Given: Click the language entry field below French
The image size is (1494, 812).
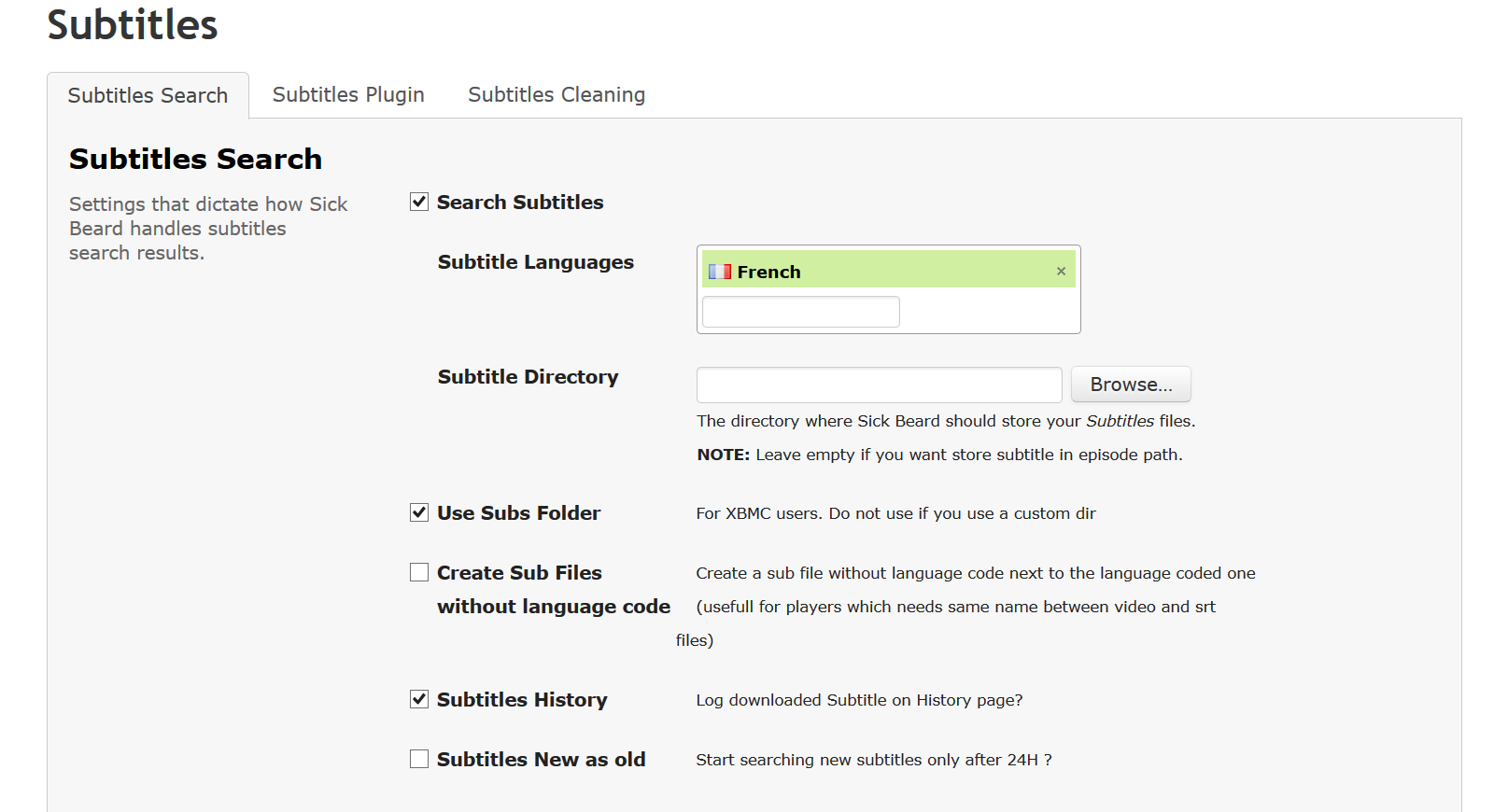Looking at the screenshot, I should (800, 312).
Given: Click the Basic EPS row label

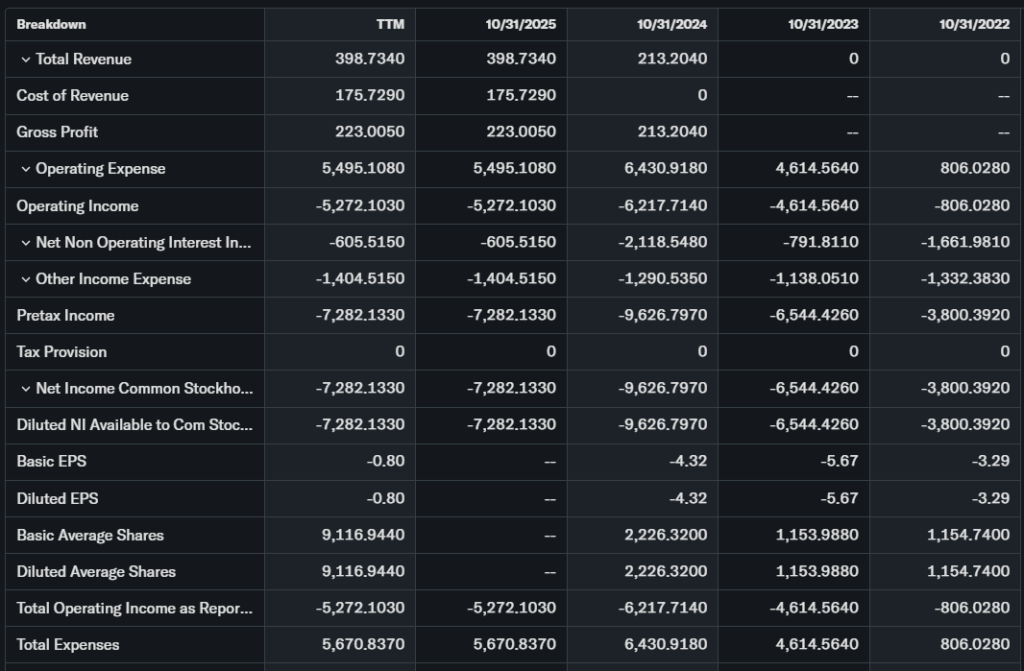Looking at the screenshot, I should point(51,462).
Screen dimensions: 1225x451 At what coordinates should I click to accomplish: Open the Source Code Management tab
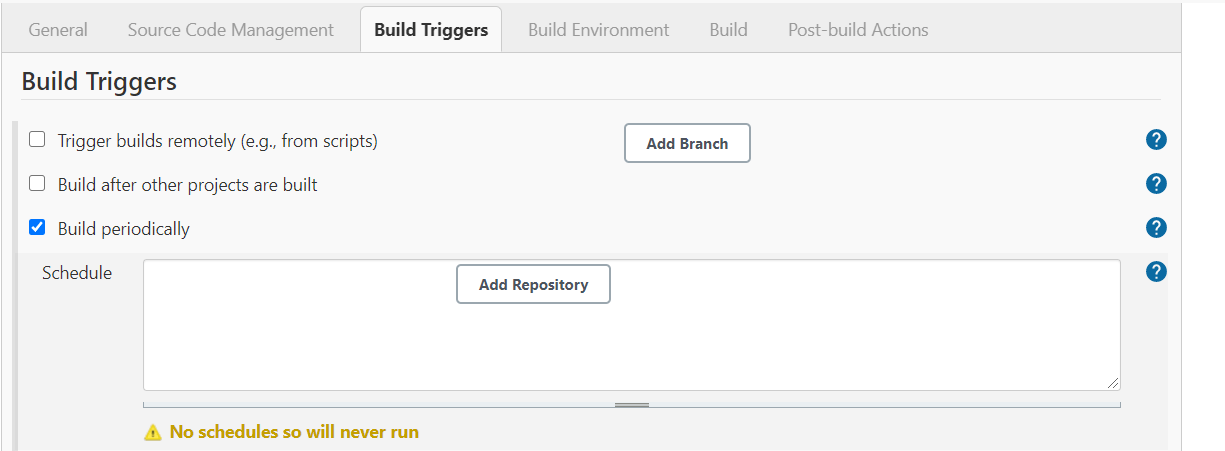[231, 30]
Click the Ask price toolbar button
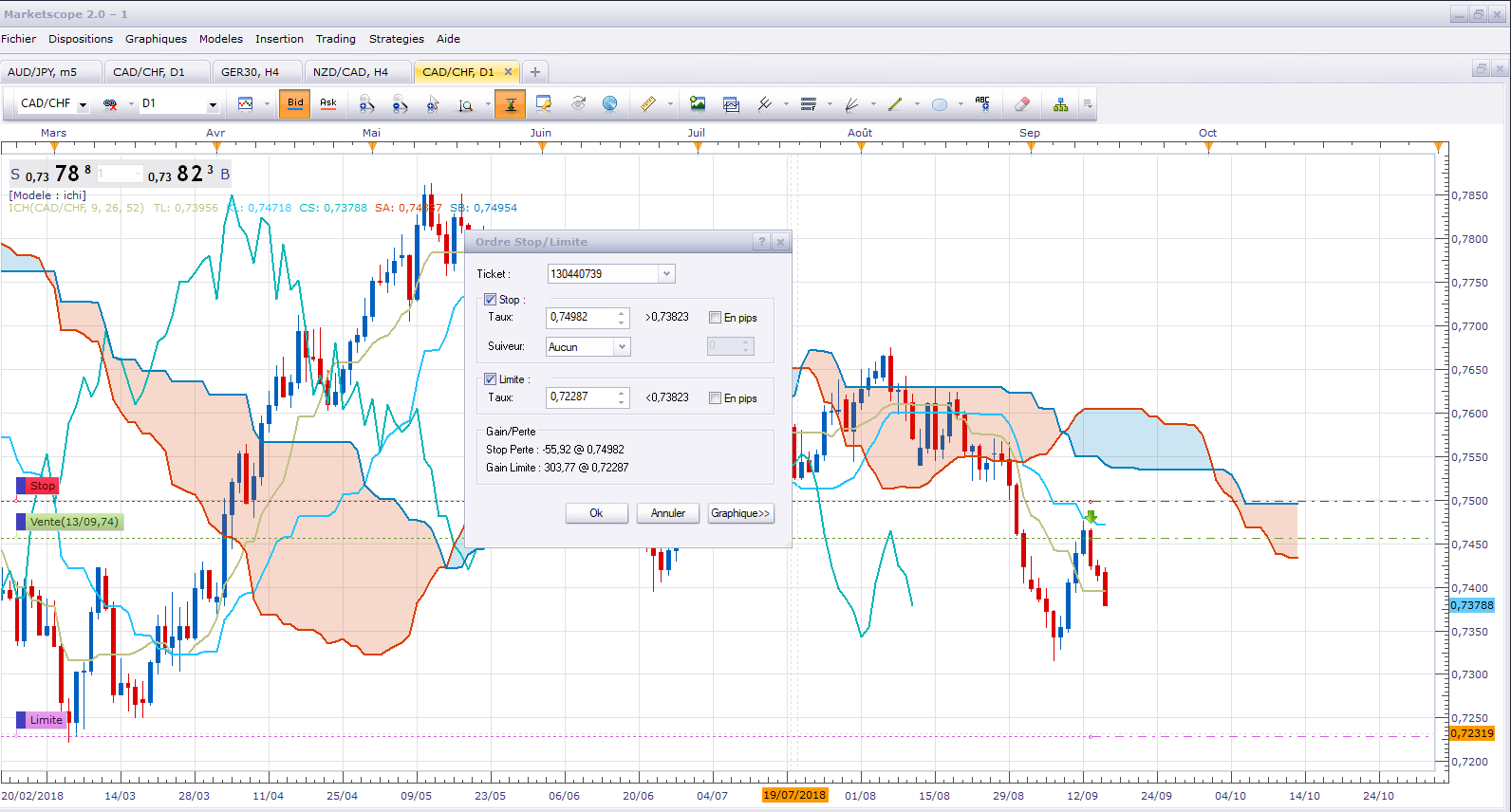 [328, 103]
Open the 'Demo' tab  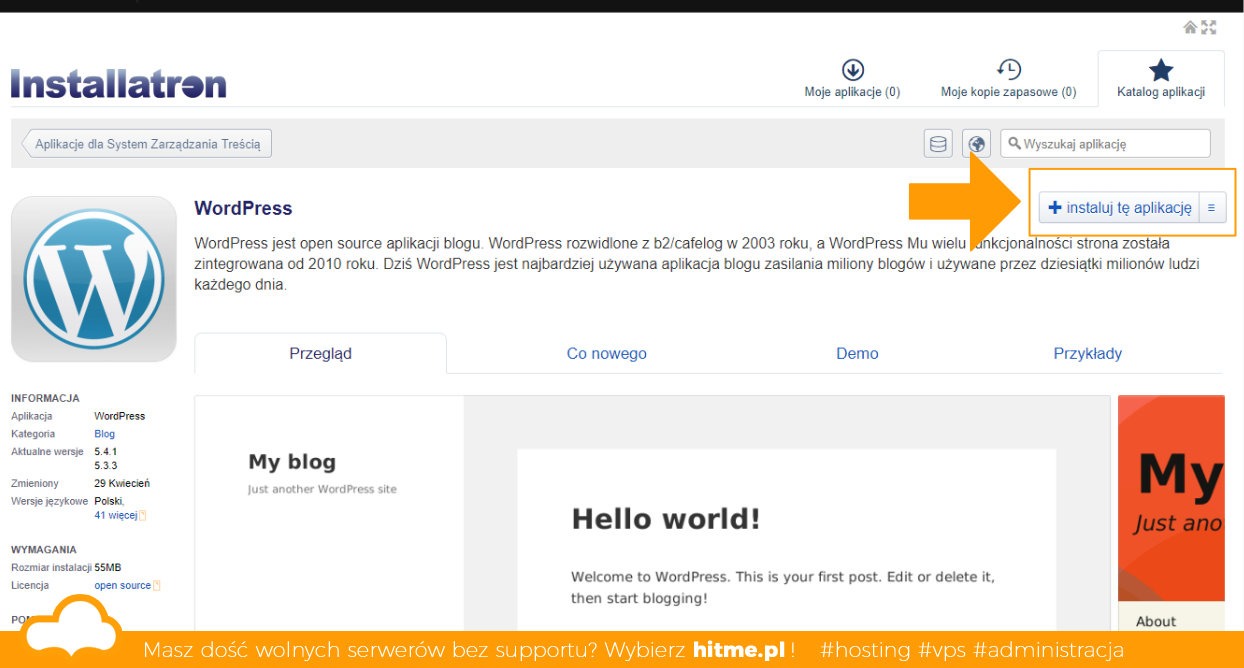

· · ·

Each entry above must be repeated word for word, minus its images.

# [REPLY TO THE EXERCISE]
Given: Click the language entry field below French
The image size is (1494, 812).
Looking at the screenshot, I should (800, 312).
Given: Click the Basic EPS row label

Looking at the screenshot, I should point(51,462).
Screen dimensions: 1225x451 At what coordinates should I click to accomplish: Open the Source Code Management tab
[231, 30]
Click the Ask price toolbar button
 [328, 103]
Open the 'Demo' tab  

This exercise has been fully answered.